Civilian casualties are inevitable in the war against the Islamic State group but the United States is doing “everything humanly possible” to avoid them, U.S. Defense Secretary Jim Mattis said in an interview aired Sunday.
A U.S.-led international coalition has been carrying out airstrikes against the I.S. group in Iraq and Syria since 2014, and nongovernmental organizations say the attacks are claiming ever more civilian lives.
Interviewed on CBS’s Face the Nation program, Mattis said that “civilian casualties are a fact of life in this sort of situation.” But he quickly added that “we do everything humanly possible, consistent with military necessity, taking many chances to avoid civilian casualties—at all costs.”
Some NGOs have blamed the rising civilian death toll on a push by President Donald Trump’s administration to accelerate the pace of combat in an effort to “annihilate” the jihadists. But the Pentagon contests both the NGOs’ death counts and the charge that a new sense of urgency under Trump is to blame.

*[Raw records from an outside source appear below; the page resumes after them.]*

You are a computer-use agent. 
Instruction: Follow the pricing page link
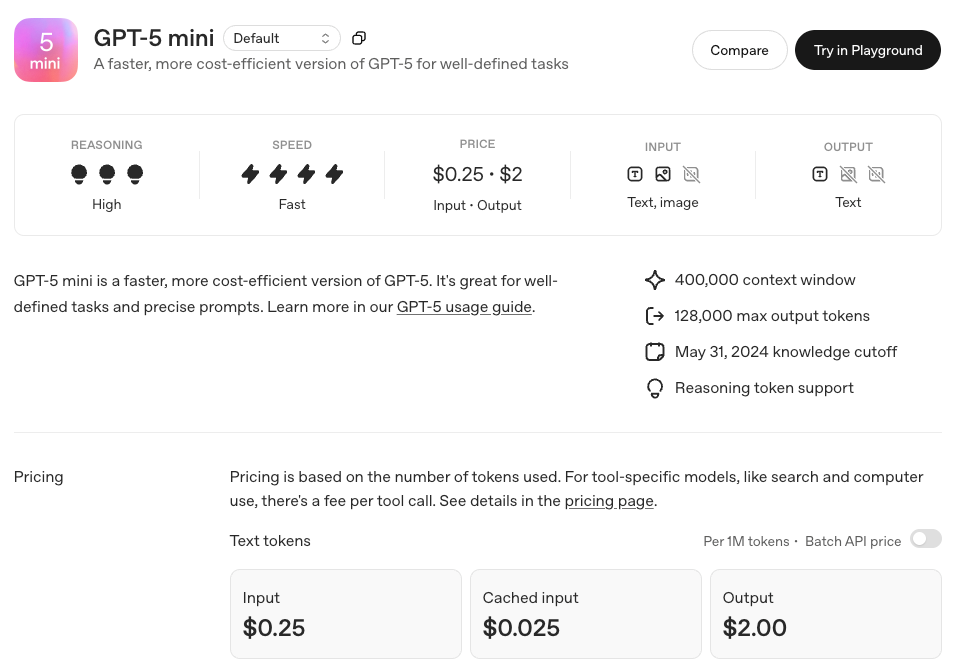tap(609, 501)
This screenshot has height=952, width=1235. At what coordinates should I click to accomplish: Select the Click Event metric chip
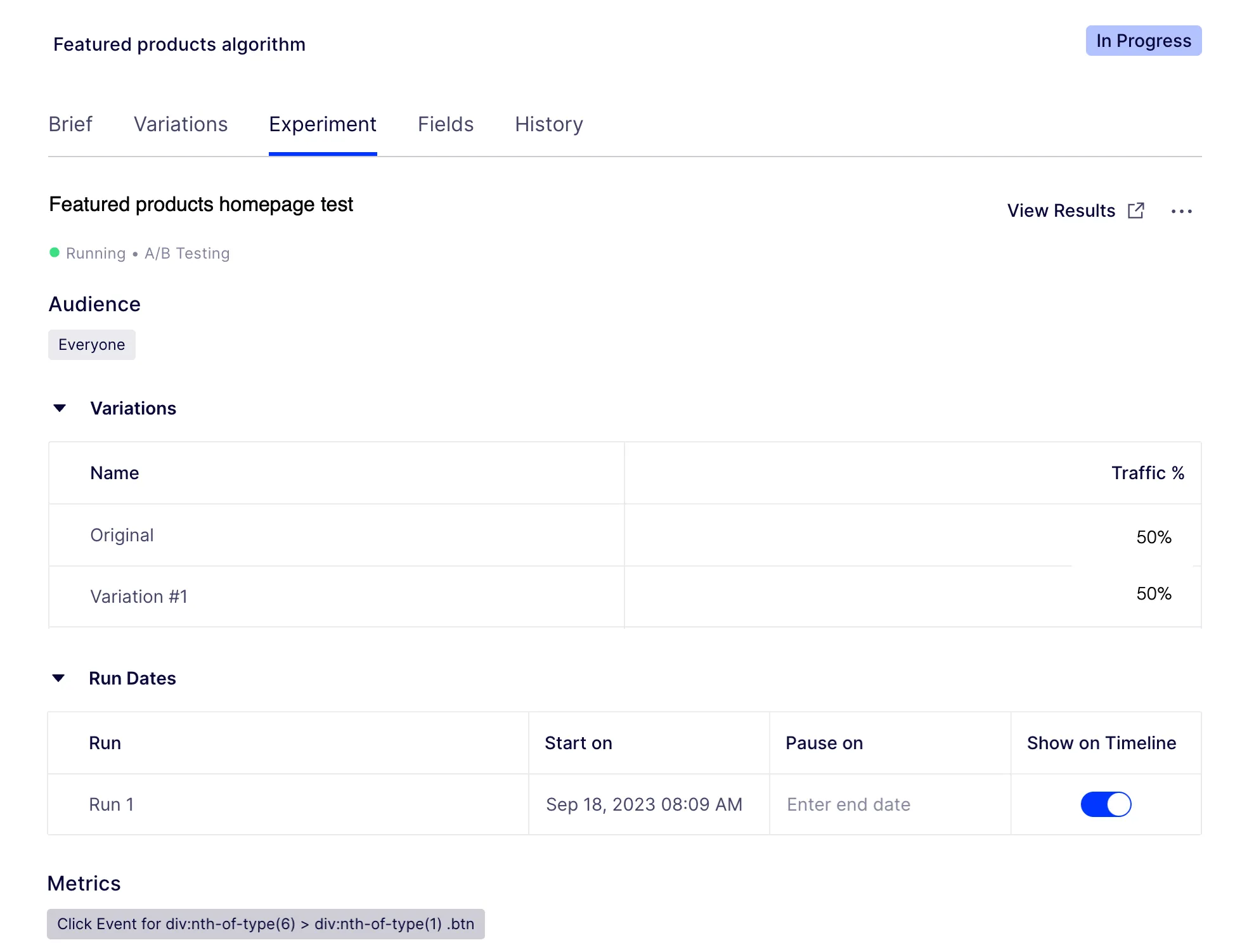266,924
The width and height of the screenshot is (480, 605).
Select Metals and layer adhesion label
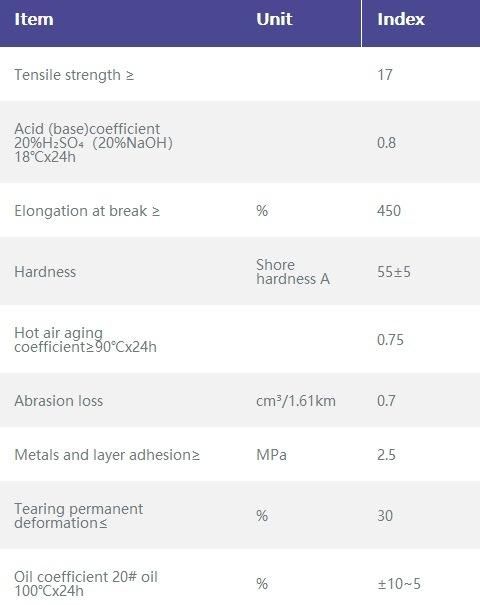(x=107, y=455)
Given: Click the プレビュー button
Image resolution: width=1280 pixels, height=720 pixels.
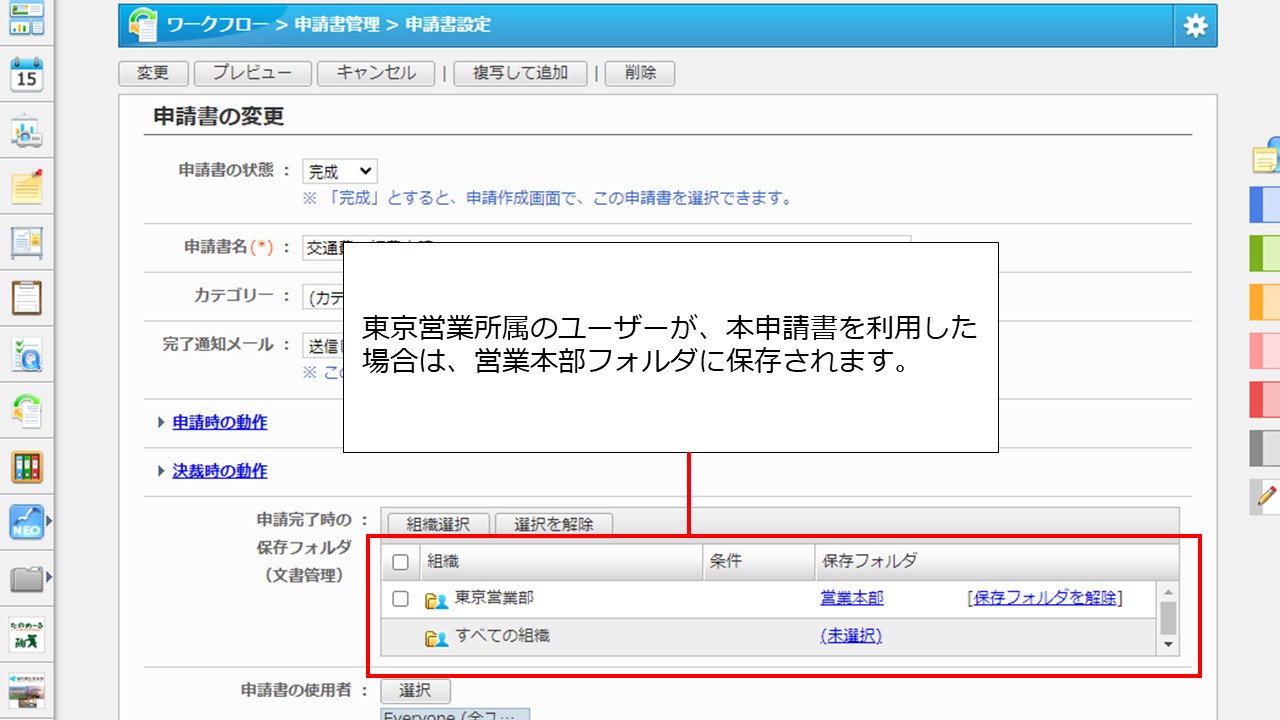Looking at the screenshot, I should coord(252,73).
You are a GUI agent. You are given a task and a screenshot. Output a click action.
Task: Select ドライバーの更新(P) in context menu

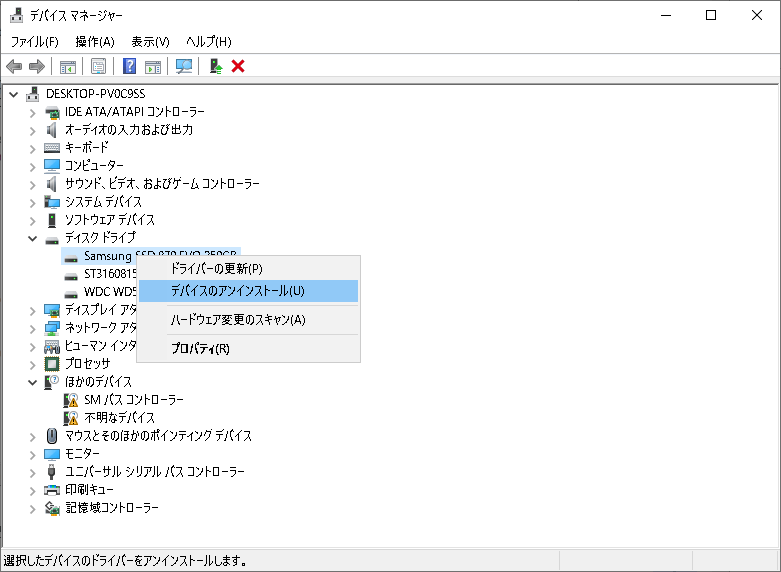[x=216, y=269]
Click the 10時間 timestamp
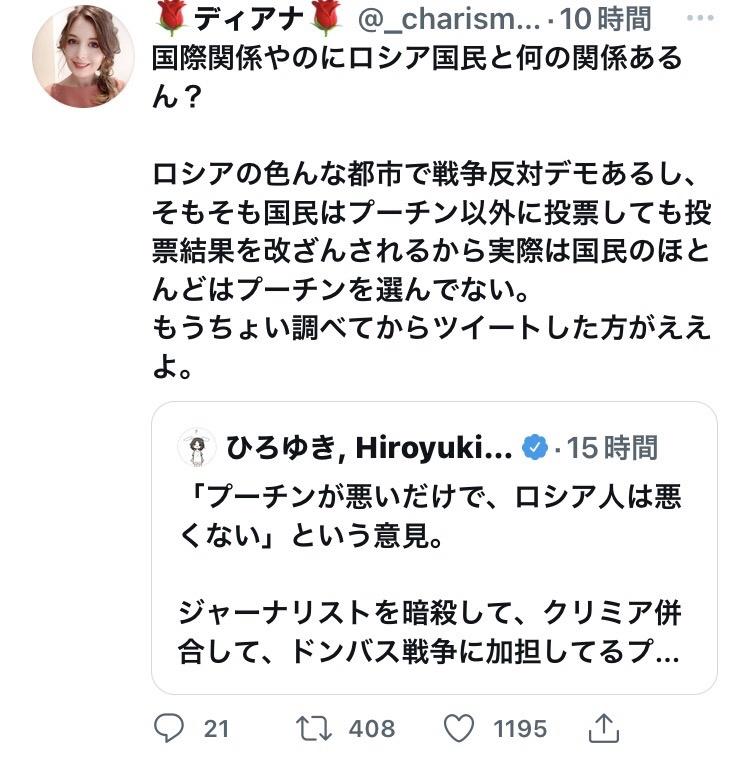 tap(605, 19)
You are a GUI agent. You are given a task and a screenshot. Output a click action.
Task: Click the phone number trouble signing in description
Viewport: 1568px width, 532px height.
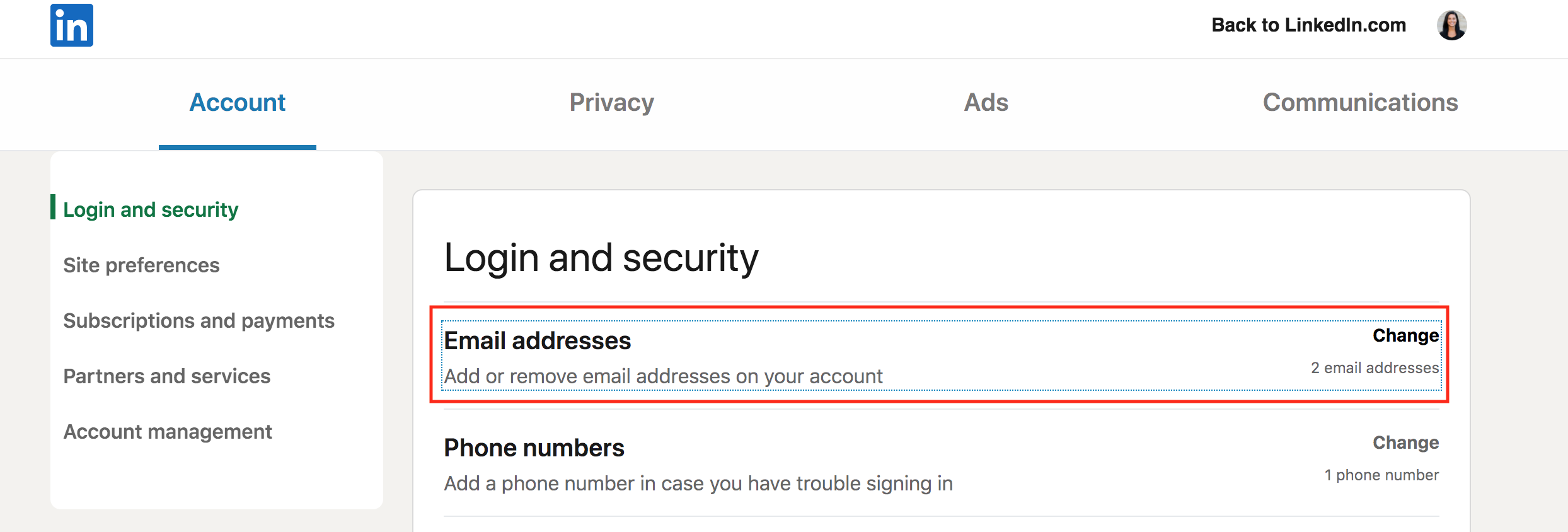coord(698,483)
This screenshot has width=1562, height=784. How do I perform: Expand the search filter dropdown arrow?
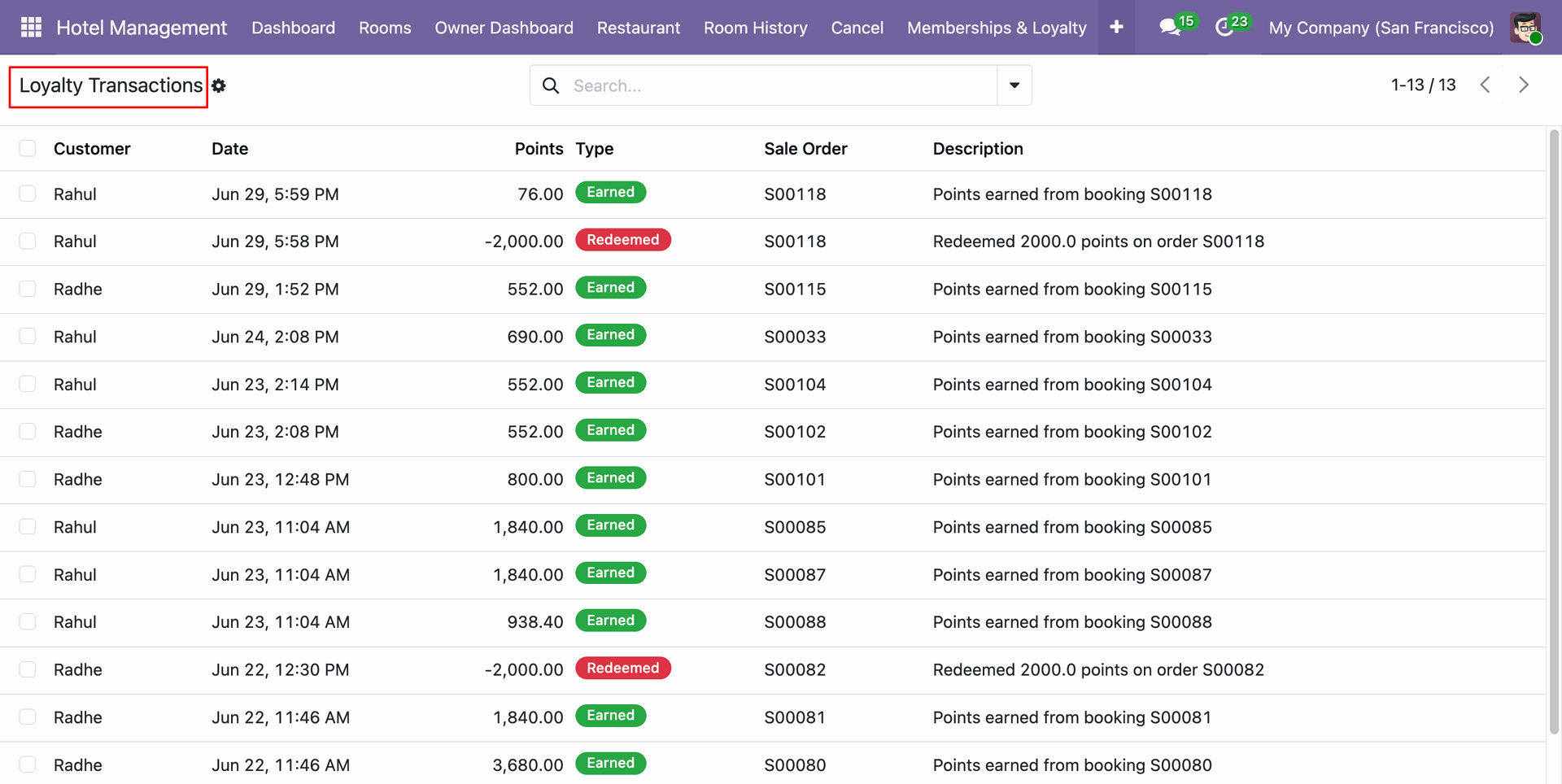pyautogui.click(x=1014, y=85)
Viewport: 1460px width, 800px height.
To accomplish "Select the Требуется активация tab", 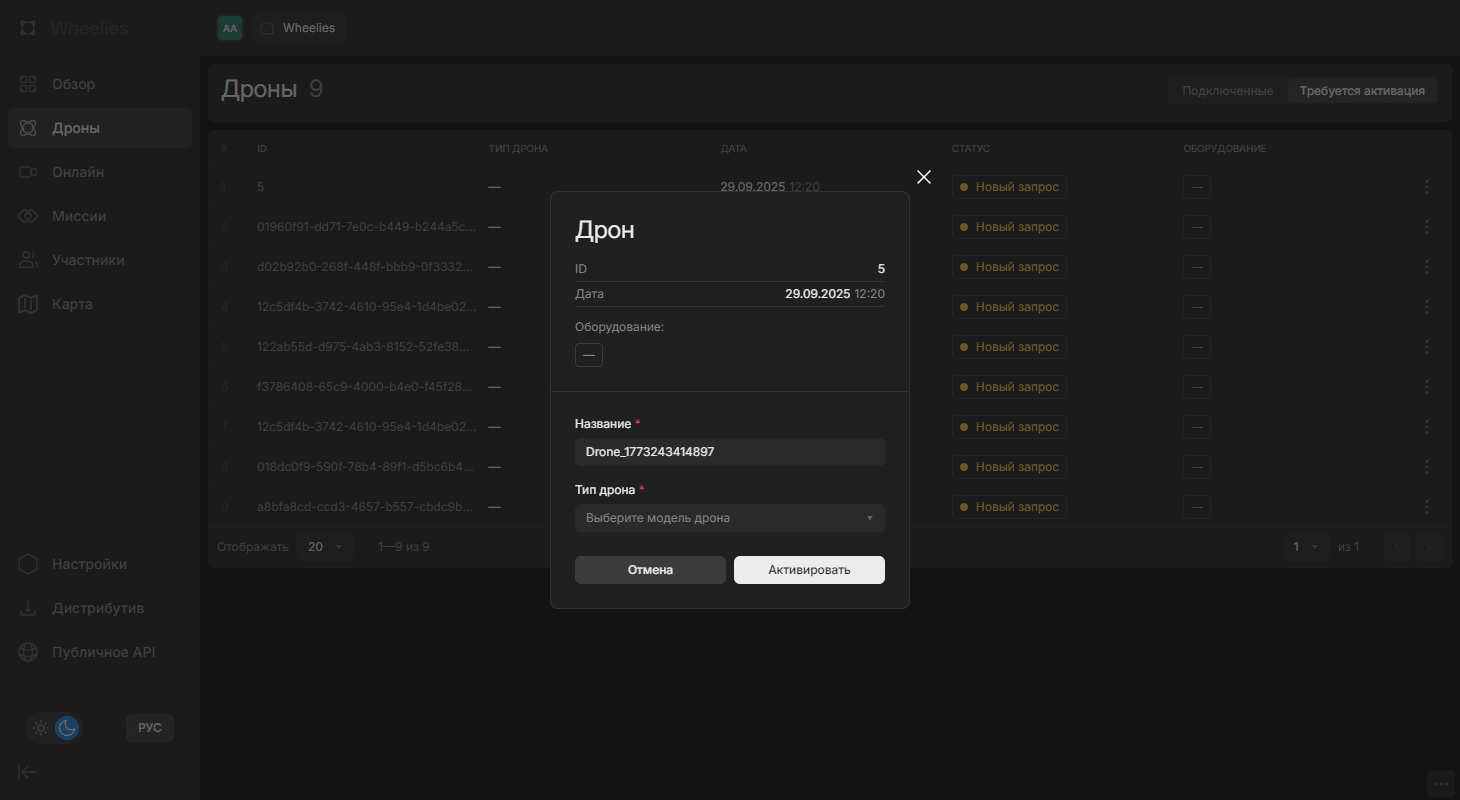I will (1362, 91).
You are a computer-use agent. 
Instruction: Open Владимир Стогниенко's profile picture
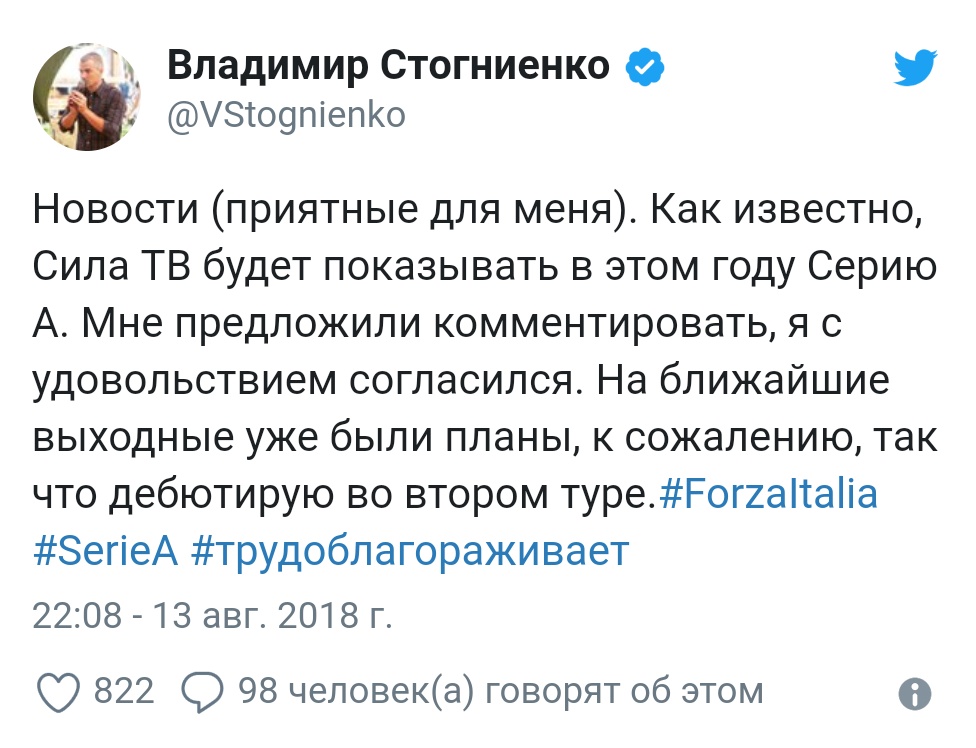87,97
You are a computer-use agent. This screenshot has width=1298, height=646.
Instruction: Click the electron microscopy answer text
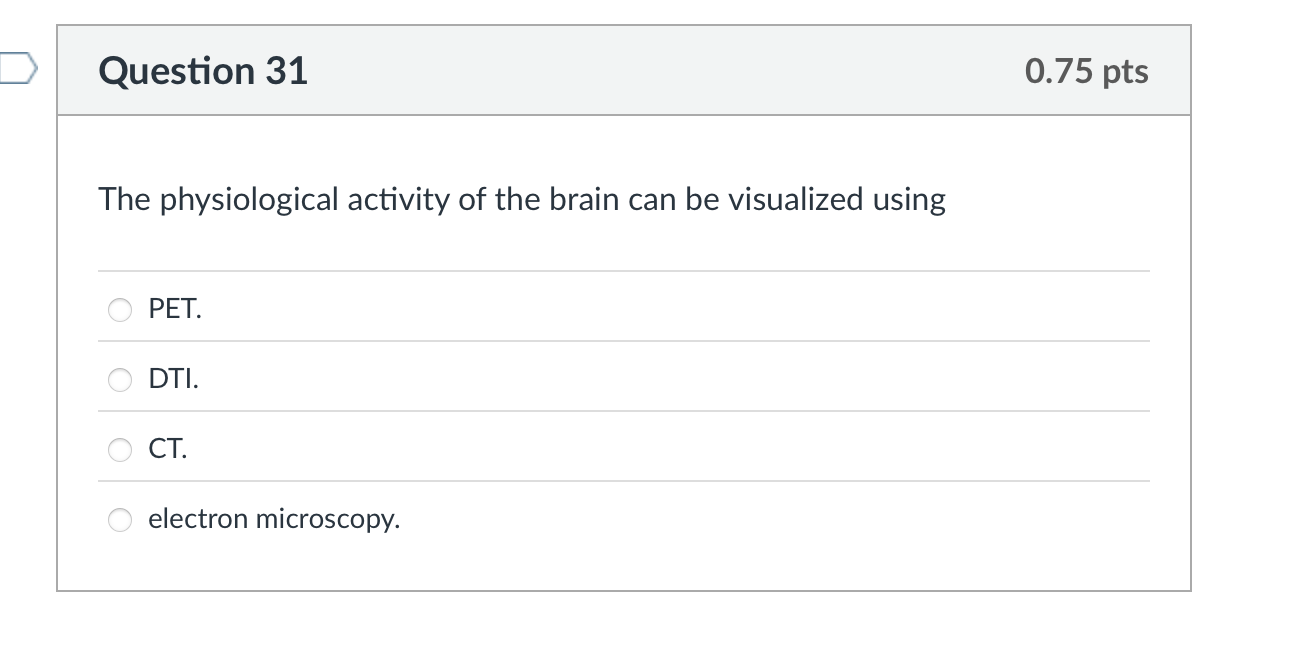click(x=274, y=519)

“We have not changed the rules of engagement,” Mattis said. “There is no relaxation of our intention to protect the innocent.”
The coalition has officially acknowledged responsibility for more than 450 civilian deaths since its bombing campaign began in 2014, including 105 in the Iraqi city of Mosul on March 17. However, Airwars—a London-based collective of journalists and researchers that tracks civilian deaths in Iraq and Syria—reports that coalition strikes have killed at least 3,681 people.
Although the Pentagon on Thursday acknowledged that an American bombing attack in Mosul on March 17 claimed at least 105 civilian lives, it blamed munitions stored by the jihadists in the houses targeted. That, Mattis said Sunday, showed “once again the callous disregard that is characterized by every operation they have run.”